GSM

Et aussi j’avais… alors j’économisais des sous, mes dix ronds, au moins, de madame Rouland.
Tous les ans, je m’rappelle, à la fête du, dans l’bourg, quoi… J’m’achetais un wagon. Un wagon des p’tits trains… La locomotive, j’pouvais pas l’acheter, j’avais pas assez d’argent, ça coûtait trop cher !
 
Parce qu’avec mon argent, fallait que j’me paye des sabots. Parce que ma nourrice, elle avait l’droit d’m’en payer une paire par an… mais il m’en fallait deux paires.
Alors, la deuxième paire j’me la payais parce que l’hospice me donnait… l’hospice me donnait que du tissu pour faire mes culottes et mes chemises, enfin et pis mes sarraux…

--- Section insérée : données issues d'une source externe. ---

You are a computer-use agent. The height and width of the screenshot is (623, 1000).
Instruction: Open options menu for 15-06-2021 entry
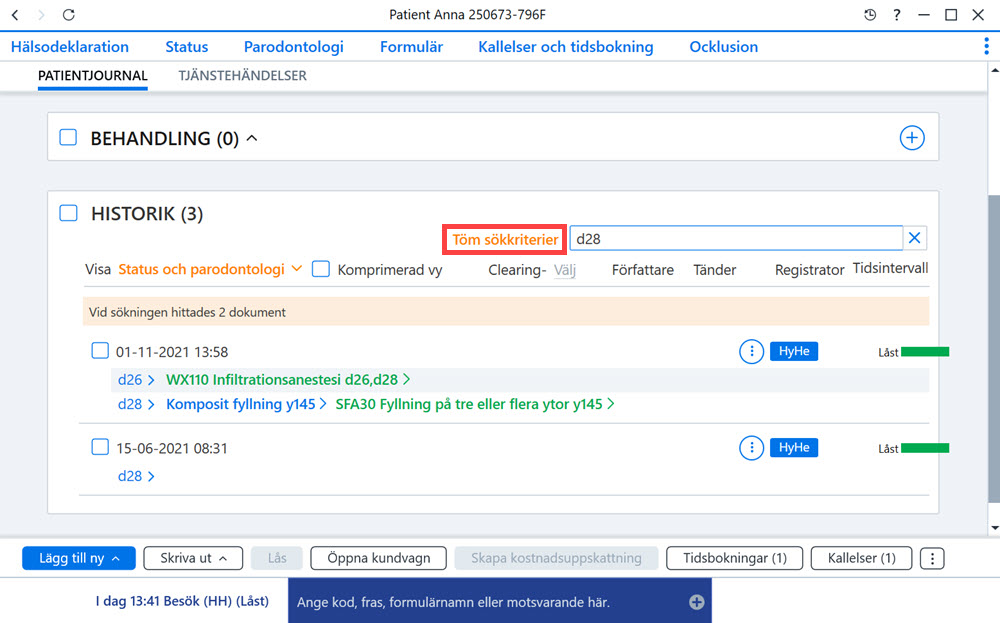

Et les sabots, fallait que… Parce qu’on avait droit à une paire de « Trélots », qu’on appelait ça : Des chaussures à semelles en bois et pis… une paire de sabots. Et pis j’avais quand même une paire de chaussures pour le dimanche, pour aller à la messe, pour être propre. Et un petit costume marin, tous les ans, quoi ! Chez elle, j’pouvais mettre mes habits neufs quand j’voulais… Mais, mon vieux, après les vêpres, fallait les enlever, hein ! Pour les tenir propres ! Et puis remettre le sarrau qu’était sale de la semaine passée. Et le lundi matin, on partait avec un sarrau tout propre !
 
Hé oui, voilà ! C’était ça la vie de campagne… Hein ! Et puis après j’suis parti travailler, comme j’ai dit, avec mon frère Jean, dans la ferme… Chez Monsieur Homet, hein !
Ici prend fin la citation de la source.